Jon Von obscurepostsistheinthinginnit Winker
Posted on: 17 February 2005 by long-time-dead
No.

MynameisnotGeorge,isit.Innit ?
Posted on: 17 February 2005 by JonR
OK.

Jon Von myrealnamesjonathansoIam Smile
Posted on: 17 February 2005 by Lomo
I knew a lad who was virtually born with hair sprouting from all his vital parts. As he was used to em at an early age they never bothered him as he grew older. He married , had children and lived happily ever after.
Posted on: 18 February 2005 by Nime
quote:
Originally posted by Berlin Fritz:
Oh I have, I have, but when she does it it costs extra ! No, I'm sure there are elctrical Gentleman's/Person's devices these days that can be purchased discreetly at the condom & Haemeroid cream counter in kinky boots ?

Fritz Von John Purdy Razz


Are they still coy about condoms in the UK? You can buy them at almost all supermaket check-outs over here.
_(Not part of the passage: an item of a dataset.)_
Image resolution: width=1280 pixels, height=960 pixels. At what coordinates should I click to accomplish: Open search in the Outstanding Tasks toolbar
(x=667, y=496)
I don't remember seeing them in Britain.

As a kid I worked at a chemist. Young men would pluck up the courage to come in and hover innocently until all the other customers had gone. Then they would ask meekly in a low, mumbling voice.

The dragon behind the counter would say: "We certainly don't sell that sort of thing" in such a loud and snooty voice that she must have put many young men off protected sex for the rest of their lives. Big Grin

Nime
Posted on: 18 February 2005 by Berlin Fritz
I hope she got caught out earlier than she would have wished with triplets, innit.


Fritz Von Blind hypocrasy as always Jonnie Big Grin

N.B. I used to think Jonnie Cash was change from a durex machine ?
Posted on: 18 February 2005 by Berlin Fritz
Isn't there some kind of static wazzer affair on the market ?
Posted on: 18 February 2005 by Lomo
I would suspect that condoms are now just part of the monthly shopping list. Checks pantry, still half a tube of lubricant, mmmm must try those roughriders this month and as a treat the strawberry flavoured ones.
Anyway it took me an hour to count them all at the last stocktake. Mind you I wasn't hurrying.
Posted on: 18 February 2005 by Berlin Fritz
No wonder them Roos can bloody jump mate Eek



Fritz Von I hope you wash them out well afterwards ? Razz
Posted on: 18 February 2005 by Lomo
LOst yer thread, don't lose the bed, Fritzie.